I was inwardly petrified of our stern captain, how was he able to read my mind? Did he know that the thought of my sweethearts bitter face was the only thing that had kept me in the continental army thus far? She was a patriotic damsel, she told me it was my duty to serve the country as best as I could, and then in the end, when America had gained its liberty, she would marry me. The sight of her smiling face had gotten me through the harsh winter, and had shaken away many plans for deserting.
Did my captain know all my feelings and thoughts? I felt as though he did. I felt powerless and foolish under him, but I didn’t want him to think that, not when I was about to get a promotion in rank, soon I would probably be controlling him!

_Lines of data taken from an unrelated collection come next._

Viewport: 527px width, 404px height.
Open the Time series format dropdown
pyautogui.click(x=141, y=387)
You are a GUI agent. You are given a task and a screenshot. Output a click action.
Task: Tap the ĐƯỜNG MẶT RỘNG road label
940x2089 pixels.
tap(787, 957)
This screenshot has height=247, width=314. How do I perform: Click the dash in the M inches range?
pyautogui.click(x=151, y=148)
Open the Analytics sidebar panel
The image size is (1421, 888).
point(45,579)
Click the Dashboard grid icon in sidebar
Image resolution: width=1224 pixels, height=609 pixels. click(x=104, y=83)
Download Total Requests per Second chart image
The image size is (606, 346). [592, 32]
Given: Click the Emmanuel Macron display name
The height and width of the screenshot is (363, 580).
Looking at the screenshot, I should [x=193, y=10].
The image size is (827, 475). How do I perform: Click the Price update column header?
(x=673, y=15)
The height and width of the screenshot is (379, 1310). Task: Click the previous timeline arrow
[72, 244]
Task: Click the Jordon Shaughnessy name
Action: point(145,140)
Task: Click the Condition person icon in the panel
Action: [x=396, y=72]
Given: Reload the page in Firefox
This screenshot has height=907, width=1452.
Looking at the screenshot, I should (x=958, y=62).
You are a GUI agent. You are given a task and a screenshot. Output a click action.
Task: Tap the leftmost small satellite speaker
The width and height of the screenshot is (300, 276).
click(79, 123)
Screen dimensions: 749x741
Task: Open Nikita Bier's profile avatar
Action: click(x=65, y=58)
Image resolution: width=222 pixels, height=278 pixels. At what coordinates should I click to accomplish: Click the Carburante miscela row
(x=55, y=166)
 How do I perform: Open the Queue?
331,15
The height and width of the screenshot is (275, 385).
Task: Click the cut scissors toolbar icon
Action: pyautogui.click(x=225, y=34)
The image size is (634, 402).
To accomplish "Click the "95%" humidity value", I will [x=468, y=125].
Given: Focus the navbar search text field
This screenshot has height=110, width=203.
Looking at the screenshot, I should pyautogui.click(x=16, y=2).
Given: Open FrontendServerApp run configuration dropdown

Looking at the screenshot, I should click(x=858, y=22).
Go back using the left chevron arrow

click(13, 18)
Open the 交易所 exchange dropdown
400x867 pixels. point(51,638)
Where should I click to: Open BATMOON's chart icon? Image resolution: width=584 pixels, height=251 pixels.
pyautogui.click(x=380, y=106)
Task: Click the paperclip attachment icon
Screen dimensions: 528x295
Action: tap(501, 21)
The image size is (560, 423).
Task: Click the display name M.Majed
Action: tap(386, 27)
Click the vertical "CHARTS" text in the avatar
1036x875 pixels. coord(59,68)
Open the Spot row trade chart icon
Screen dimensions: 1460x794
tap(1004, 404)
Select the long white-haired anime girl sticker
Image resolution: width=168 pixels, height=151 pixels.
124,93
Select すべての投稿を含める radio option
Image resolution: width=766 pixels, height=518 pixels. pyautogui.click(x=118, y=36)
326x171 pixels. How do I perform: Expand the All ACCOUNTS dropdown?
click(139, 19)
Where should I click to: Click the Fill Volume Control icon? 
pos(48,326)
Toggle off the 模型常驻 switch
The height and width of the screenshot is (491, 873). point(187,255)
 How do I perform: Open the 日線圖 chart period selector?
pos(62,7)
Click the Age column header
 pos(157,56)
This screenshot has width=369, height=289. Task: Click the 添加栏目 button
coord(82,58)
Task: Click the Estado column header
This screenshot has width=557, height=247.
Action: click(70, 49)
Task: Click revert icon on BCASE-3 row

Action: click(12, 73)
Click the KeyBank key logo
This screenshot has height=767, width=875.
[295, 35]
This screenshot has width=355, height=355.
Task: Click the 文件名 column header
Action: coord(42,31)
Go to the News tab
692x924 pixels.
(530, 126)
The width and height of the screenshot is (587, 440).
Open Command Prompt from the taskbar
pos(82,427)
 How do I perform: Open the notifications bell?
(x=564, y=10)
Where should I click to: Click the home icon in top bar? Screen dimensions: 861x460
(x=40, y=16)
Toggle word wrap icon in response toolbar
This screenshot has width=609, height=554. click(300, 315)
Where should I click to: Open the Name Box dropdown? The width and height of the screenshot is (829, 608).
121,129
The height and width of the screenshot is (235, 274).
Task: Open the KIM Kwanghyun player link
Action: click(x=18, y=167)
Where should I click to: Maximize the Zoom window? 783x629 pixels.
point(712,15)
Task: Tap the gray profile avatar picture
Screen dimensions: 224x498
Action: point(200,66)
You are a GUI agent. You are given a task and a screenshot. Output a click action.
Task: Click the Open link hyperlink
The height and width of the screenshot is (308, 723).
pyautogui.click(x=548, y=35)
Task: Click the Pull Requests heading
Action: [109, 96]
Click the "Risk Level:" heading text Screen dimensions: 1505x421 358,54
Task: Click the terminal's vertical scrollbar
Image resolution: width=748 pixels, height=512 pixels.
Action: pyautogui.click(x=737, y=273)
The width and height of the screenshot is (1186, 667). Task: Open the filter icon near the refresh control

“ How could you even suggest such a thing? I am an american, just like you. I would never leave my country. And now I must be going, I have duties to fulfill.” I turned around, stuck my nose in the air and headed to the stable where I saddled my horse and was on my way.
I trotted through the forrest, I had done my duties, now I was almost back to camp. Awaiting me was a new title. I would no longer be a simply a private, I would have a group of men to command and to lead, men who would follow my orders. My thoughts wandered to the end of the war, I saw myself riding into town, staring into my sweethearts proud face, she would kiss me on the cheek and tell me that our country was lucky to have me on their side.
My dreams were rudely interuppted by the entrance of a terrible storm. Suddenly I felt the presence of the enemy. The wind whipped through the trees, scattering leaves and causing
branches to sway and hit me in the face. I had to get out of this
storm or at least out of the forest.
First came the sounds of footsteps, then came the sounds of gunshots. I panicked and began running frantically. I wasn’t too far from camp, I knew there was safety in numbers, if I could just reach the encampment I had a good chance of survival. But wait? What had the Colonel said?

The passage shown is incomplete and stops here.